さて、今回は洗濯動線のお話をさせていただきます。
洗面所と脱衣コーナーを一つにまとめるメリットは、一人で複数の機能を利用できることです。
動線がコンパクトになることで、「脱いだ服を洗濯かごに入れる」「お風呂から上がる」「体を拭く」「洗面所に収納してある下着やパジャマを着る」「バスタオルを干す」「洗面所を使う」という一連の動作が一カ所で済むので、面積もコンパクトにできます。
デメリットは、複数人での同時利用が難しいことです。
家族が増えたり、異性の家族が大きくなったときなど、洗面所と脱衣コーナーが一カ所にまとまっていると使いづらくなったという声も聞かれます。

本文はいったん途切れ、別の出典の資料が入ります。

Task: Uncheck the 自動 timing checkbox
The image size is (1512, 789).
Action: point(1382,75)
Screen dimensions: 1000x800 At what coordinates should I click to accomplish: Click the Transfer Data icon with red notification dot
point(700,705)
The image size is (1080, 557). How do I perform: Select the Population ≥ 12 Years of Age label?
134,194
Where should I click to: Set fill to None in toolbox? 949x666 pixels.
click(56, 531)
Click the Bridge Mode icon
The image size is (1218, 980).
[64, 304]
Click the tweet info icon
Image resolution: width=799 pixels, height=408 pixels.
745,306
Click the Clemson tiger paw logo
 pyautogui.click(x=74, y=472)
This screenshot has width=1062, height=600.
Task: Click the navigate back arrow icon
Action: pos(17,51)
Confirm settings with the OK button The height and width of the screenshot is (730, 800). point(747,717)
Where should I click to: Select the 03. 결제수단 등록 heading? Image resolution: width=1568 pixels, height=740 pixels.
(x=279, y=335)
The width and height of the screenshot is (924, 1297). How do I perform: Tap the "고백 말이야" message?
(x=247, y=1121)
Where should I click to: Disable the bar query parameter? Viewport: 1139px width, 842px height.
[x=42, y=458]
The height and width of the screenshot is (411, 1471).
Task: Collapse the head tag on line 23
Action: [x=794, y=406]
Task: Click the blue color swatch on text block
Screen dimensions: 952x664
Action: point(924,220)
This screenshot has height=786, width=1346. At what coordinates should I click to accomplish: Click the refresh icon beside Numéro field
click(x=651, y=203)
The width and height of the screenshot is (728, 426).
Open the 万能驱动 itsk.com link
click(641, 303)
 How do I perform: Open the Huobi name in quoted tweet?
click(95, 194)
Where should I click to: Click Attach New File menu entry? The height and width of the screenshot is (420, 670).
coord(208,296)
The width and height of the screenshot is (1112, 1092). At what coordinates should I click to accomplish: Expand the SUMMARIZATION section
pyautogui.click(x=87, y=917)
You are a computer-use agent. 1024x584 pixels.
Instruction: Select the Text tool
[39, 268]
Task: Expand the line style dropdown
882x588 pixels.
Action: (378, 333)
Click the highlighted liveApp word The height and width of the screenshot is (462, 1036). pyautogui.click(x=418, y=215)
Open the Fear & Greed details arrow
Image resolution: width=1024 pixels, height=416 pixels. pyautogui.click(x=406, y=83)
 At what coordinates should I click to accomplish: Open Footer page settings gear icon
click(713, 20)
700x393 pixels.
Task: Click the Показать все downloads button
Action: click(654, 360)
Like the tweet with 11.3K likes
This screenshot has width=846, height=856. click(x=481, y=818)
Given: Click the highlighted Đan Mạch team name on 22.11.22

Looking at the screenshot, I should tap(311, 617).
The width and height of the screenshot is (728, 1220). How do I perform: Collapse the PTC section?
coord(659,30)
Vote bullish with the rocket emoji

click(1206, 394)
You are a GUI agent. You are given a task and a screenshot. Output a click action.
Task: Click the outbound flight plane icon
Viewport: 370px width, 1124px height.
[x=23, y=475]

また、来客の際にお客さんが使う可能性があることも考慮する必要があるでしょう。
逆に、洗面所と脱衣コーナーを別々に設けることによるメリットは家族が複数利用しやすくなること、デメリットは動線が離れてしまうことが挙げられます。
洗う・干す・たたむ・しまう 作業場間の移動をスムーズに、日本の家では、洗濯機を洗面・脱衣室に置くのが一般的です。
ほかにもキッチンのそば、玄関、洗面台と一緒になったビルドインタイプ、広く設計した浴室に置くというケースなども考えられますが、大切なのは、洗濯機は「洗う」「干す」「たたむ」「しまう」の行動がスムーズに行える場所に設置するということです。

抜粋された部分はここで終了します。